** What this task involves **
Among the entries below, find all lines that include "Sensitive" and copy them.

** The records **
↓↓↓

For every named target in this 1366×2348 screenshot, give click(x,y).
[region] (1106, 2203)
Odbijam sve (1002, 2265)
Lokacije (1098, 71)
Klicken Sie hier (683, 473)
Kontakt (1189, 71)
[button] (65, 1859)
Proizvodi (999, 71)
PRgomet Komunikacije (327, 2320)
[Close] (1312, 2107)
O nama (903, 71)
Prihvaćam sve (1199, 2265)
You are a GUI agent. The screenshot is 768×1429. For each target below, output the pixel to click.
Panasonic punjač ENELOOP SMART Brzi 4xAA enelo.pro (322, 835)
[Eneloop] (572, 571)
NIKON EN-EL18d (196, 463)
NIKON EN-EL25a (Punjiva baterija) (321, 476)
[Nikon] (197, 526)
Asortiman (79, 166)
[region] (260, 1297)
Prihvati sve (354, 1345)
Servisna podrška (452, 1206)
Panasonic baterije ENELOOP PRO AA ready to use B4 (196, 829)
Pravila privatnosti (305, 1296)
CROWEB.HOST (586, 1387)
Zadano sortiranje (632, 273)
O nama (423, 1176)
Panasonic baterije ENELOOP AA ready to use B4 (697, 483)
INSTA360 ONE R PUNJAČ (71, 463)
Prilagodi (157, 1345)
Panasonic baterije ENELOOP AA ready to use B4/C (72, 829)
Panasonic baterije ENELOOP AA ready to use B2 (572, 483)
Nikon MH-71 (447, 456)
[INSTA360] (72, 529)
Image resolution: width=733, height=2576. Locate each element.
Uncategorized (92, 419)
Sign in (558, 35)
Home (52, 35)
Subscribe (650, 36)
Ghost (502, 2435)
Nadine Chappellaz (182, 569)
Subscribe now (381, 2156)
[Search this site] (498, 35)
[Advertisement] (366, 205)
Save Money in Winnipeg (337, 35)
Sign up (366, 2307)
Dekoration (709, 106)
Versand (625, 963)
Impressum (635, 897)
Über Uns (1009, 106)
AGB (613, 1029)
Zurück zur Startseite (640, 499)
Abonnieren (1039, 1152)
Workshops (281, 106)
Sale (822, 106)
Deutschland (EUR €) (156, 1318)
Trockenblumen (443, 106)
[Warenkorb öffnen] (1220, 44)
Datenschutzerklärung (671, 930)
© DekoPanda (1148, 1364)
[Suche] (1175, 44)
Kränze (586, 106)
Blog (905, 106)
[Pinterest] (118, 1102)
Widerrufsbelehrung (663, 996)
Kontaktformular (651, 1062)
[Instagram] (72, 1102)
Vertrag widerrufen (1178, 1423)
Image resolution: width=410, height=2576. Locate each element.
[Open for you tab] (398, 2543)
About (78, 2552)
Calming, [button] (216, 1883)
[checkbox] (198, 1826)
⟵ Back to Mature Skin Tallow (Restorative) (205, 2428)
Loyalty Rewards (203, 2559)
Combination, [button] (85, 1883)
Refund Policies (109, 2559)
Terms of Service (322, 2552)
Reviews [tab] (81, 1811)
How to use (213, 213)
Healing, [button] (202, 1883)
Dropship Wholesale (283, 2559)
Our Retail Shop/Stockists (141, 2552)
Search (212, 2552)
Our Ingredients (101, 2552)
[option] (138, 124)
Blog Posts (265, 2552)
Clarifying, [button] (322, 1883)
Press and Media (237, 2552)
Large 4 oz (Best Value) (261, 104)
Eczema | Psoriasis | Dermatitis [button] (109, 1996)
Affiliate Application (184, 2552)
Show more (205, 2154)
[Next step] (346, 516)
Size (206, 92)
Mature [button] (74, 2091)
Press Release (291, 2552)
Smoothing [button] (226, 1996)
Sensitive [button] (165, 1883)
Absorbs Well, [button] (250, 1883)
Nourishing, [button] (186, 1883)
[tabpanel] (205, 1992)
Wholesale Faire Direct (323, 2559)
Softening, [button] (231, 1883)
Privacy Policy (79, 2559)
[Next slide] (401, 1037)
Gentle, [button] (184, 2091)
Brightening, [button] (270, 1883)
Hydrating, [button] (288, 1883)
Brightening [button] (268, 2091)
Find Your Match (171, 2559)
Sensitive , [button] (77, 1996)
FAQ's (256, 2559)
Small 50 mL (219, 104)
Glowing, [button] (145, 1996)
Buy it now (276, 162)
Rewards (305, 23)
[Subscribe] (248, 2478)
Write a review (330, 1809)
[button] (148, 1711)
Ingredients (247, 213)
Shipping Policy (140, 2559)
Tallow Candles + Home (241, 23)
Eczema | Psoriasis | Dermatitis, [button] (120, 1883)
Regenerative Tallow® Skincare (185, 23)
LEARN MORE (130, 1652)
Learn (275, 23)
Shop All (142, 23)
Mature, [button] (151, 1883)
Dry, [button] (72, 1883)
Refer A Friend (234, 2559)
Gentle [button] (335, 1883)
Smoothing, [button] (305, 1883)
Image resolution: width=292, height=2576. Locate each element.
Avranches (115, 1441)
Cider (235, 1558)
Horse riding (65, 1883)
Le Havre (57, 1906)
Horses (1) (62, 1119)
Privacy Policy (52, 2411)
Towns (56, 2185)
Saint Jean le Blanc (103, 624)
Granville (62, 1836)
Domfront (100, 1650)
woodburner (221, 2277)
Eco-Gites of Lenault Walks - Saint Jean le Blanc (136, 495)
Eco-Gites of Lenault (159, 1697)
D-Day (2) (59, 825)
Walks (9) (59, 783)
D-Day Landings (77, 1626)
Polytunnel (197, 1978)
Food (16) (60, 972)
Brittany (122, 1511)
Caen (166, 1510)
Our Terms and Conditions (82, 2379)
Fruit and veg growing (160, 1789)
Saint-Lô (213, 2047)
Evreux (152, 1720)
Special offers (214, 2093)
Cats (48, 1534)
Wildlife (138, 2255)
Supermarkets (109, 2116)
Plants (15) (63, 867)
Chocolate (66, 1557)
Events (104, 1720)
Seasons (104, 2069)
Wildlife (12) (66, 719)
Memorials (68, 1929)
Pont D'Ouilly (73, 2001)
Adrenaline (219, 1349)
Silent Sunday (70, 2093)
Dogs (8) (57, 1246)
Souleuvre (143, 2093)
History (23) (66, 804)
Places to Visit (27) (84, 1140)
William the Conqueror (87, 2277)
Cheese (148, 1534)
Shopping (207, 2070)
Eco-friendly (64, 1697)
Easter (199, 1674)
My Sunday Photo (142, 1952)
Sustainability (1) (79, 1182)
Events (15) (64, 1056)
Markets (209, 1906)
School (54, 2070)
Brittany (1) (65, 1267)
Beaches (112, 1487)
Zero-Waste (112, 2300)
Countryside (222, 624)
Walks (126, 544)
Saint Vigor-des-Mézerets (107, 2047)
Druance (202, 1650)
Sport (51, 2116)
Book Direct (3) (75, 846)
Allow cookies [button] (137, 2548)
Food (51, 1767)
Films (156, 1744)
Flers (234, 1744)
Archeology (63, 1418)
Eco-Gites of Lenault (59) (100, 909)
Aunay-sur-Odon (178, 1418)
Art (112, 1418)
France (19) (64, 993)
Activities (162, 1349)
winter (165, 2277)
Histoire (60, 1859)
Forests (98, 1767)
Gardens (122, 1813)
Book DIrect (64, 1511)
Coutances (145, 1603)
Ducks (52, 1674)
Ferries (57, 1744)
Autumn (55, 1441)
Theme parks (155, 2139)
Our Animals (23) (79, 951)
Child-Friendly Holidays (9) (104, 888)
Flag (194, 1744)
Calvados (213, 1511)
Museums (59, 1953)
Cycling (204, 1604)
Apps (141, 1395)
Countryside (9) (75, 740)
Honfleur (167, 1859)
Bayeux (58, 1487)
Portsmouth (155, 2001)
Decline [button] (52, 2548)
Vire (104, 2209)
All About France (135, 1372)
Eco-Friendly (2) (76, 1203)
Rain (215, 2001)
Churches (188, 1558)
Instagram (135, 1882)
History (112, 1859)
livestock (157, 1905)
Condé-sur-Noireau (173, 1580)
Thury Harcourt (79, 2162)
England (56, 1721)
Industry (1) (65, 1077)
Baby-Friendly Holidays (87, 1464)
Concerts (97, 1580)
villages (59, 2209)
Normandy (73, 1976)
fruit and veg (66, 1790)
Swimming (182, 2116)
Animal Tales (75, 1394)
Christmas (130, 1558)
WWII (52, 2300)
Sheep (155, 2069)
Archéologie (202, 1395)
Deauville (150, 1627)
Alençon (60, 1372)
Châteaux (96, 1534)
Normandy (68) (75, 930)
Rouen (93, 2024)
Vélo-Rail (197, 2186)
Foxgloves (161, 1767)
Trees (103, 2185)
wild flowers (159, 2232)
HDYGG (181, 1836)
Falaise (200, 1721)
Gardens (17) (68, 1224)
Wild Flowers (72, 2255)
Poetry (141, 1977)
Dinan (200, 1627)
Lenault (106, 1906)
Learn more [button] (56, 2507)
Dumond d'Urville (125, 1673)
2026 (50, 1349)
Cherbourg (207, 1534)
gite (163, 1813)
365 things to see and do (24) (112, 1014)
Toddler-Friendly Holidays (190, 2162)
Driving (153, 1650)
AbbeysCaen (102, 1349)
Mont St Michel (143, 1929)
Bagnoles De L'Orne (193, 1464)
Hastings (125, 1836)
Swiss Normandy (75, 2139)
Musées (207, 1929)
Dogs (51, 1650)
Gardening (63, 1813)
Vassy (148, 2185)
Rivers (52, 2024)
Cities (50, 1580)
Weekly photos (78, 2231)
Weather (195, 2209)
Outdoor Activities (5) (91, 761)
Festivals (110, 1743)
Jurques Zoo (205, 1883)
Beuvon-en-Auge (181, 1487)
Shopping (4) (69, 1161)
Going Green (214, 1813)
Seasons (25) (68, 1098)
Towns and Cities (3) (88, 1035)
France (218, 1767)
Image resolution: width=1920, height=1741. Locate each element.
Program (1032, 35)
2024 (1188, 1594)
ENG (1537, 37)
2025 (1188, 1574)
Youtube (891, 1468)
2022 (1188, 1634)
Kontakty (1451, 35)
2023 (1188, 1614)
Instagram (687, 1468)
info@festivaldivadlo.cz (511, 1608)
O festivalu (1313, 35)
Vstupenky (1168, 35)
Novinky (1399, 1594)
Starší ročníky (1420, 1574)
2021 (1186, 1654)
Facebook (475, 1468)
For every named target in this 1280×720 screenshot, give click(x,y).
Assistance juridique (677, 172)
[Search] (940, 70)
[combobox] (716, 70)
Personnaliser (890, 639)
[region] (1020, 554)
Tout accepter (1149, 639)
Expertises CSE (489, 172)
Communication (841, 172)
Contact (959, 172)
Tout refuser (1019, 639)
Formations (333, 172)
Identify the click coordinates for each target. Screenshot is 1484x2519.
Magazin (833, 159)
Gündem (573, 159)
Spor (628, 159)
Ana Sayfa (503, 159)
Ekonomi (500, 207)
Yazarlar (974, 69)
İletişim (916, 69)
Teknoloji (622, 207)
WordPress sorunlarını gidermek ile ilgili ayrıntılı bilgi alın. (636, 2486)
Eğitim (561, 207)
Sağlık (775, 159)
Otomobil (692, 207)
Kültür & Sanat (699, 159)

↑↑↑

** Exercise response **
Sensitive [button] (165, 1883)
Sensitive , [button] (77, 1996)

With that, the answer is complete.